India’s civil aviation regulator, DGCA, will hire more than 400 employees in different capacities to bolster its surveillance capability, according to people aware of the plan, as Indian airlines increase their fleet size to match the pickup in demand for air travel amid the easing of pandemic restrictions.
The finance ministry has given clearance to the Directorate General of Civil Aviation (DGCA) to hire permanent staff for about 410 posts, the highest in a decade, the people cited earlier told ET, requesting not to be named.
A senior authorities official stated that whereas the variety of business planes of Indian airlines has practically doubled since 2014, the regulator has not created new everlasting job posts since 2014 to deal with the elevated workload attributable to extra planes and elevated flight frequencies, together with those of international airlines.
“The final time DGCA noticed contemporary hiring in full-time positions was in 2014, instantly after the US aviation regulator FAA had downgraded India,” the official stated. “Whereas the variety of planes has increased from 400 in 2014 to 700 now, no contemporary positions have been created within the DGCA.”

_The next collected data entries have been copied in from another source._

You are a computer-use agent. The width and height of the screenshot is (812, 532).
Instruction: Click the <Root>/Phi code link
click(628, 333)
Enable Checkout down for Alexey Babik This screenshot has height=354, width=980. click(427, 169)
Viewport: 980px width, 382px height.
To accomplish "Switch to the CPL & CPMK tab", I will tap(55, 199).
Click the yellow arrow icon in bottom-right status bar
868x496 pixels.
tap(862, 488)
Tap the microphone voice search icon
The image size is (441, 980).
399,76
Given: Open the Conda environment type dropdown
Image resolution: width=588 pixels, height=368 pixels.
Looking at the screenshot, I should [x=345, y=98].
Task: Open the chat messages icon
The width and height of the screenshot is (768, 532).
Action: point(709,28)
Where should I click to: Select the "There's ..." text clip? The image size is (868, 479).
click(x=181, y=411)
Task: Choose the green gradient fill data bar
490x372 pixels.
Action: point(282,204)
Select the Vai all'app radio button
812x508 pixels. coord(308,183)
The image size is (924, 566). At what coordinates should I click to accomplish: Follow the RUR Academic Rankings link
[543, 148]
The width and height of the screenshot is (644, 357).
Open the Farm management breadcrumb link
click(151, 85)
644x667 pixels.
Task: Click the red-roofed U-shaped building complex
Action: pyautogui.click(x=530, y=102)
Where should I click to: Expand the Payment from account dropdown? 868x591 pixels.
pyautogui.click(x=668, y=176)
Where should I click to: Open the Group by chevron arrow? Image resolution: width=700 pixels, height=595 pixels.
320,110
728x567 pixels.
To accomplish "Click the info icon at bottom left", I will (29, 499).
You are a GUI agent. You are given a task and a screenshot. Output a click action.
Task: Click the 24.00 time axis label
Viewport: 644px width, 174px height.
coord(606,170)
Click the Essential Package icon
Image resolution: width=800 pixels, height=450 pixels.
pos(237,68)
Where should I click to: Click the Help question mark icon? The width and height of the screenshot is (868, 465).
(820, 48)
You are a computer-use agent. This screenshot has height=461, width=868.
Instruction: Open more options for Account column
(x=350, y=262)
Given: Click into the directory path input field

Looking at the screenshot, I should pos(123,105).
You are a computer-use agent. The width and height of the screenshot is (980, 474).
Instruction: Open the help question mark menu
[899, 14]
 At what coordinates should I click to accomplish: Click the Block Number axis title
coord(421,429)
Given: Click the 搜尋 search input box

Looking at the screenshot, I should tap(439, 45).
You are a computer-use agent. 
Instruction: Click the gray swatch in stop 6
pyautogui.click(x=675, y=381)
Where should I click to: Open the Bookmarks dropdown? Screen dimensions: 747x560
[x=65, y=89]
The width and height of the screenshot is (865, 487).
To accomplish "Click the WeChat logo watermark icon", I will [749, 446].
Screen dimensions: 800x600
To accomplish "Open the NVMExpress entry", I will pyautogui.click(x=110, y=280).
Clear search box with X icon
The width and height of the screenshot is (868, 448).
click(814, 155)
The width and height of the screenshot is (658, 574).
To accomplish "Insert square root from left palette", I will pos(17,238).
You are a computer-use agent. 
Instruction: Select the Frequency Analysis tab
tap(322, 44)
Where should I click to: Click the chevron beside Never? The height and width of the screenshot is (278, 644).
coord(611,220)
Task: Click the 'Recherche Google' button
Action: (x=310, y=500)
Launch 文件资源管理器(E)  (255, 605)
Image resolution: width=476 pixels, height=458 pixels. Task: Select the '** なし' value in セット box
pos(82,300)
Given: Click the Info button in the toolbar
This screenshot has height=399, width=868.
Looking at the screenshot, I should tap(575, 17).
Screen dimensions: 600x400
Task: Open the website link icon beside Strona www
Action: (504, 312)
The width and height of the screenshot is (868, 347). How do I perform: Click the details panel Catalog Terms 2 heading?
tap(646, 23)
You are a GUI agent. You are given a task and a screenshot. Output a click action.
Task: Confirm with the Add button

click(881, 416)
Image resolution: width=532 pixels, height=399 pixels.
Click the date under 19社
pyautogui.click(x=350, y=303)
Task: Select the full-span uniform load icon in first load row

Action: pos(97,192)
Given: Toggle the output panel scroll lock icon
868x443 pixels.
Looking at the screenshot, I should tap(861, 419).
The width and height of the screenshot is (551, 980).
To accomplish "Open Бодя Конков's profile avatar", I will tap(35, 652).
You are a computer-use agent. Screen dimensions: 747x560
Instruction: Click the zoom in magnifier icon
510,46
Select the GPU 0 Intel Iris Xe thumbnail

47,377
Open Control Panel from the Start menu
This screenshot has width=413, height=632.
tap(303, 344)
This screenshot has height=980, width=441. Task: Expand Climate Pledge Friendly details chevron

The DGCA has around 1,300 staff. Of those, 634 work within the departments that look into flight security and airworthiness of the 700 business planes. Compared, the US aviation regulator, Federal Aviation Administration (FAA), has around 45,000 technical workers for 7,700 business planes, or six folks per plane.
Based on an estimate by the aviation ministry, Indian airlines are seemingly to add, in common, 100 planes yearly as they give the impression of being to rebuild their companies after Covid-19. Domestic air traffic in India grew by 64% year-on-year in August 2022, with 11 million flyers taking the sky, according to the DGCA.
The recruitments on the DGCA, which will probably be executed via the Union Public Service Fee (UPSC), will probably be for positions in in-flight security, airworthiness, coaching and the requirements division.
Foreign auditors, together with the International Civil Aviation Organisation (ICAO) and FAA, have usually identified in their audit of Indian aviation security preparedness that the DGCA is beneath staffed and lacks enough educated workforce for surveillance. During the FAA’s audit final 12 months, the regulator had crammed up positions of 47 flight operation inspectors and 35 consultants in the airworthiness division. But the positions of consultants will not be everlasting.